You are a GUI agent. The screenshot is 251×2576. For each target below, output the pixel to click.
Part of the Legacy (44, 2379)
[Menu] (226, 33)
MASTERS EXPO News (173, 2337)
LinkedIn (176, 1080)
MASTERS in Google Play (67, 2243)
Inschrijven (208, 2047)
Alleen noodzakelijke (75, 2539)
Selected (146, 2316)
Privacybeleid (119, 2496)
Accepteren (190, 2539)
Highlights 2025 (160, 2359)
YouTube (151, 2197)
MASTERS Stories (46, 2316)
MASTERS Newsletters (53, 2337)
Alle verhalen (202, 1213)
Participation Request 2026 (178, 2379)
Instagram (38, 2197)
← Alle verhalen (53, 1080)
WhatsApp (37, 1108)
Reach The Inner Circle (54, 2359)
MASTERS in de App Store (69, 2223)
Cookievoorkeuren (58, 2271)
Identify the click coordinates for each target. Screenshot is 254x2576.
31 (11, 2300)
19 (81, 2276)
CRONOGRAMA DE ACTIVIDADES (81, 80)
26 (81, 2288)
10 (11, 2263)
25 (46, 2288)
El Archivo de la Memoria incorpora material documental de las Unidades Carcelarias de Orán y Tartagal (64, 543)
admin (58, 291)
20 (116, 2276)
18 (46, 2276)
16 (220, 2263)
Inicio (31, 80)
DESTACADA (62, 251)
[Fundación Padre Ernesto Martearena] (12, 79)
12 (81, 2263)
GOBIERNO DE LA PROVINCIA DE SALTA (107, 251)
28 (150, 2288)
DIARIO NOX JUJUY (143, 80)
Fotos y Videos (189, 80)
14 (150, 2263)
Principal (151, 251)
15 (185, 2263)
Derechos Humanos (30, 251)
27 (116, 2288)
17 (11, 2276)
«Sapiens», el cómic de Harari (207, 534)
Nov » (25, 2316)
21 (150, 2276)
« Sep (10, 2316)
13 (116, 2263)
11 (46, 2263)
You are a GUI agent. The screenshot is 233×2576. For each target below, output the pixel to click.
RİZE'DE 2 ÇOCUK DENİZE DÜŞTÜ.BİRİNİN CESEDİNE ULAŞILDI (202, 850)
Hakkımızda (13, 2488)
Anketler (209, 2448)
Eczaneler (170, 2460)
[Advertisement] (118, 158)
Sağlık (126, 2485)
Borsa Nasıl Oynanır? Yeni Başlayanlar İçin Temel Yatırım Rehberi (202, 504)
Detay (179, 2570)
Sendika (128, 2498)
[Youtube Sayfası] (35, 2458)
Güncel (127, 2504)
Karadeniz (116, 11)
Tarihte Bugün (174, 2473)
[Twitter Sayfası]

━━━━━━━━━━━━━━━━━━━━

▶ **ASSIGNED TASK**:
All lines above from the one holding "MASTERS in de App Store (69, 2223)" to the one holding "25 (46, 2288)", inclusive, are to be copied exactly; no other line is wanted.

▶ **WRITTEN SOLUTION**:
MASTERS in de App Store (69, 2223)
Cookievoorkeuren (58, 2271)
Identify the click coordinates for each target. Screenshot is 254x2576.
31 (11, 2300)
19 (81, 2276)
CRONOGRAMA DE ACTIVIDADES (81, 80)
26 (81, 2288)
10 (11, 2263)
25 (46, 2288)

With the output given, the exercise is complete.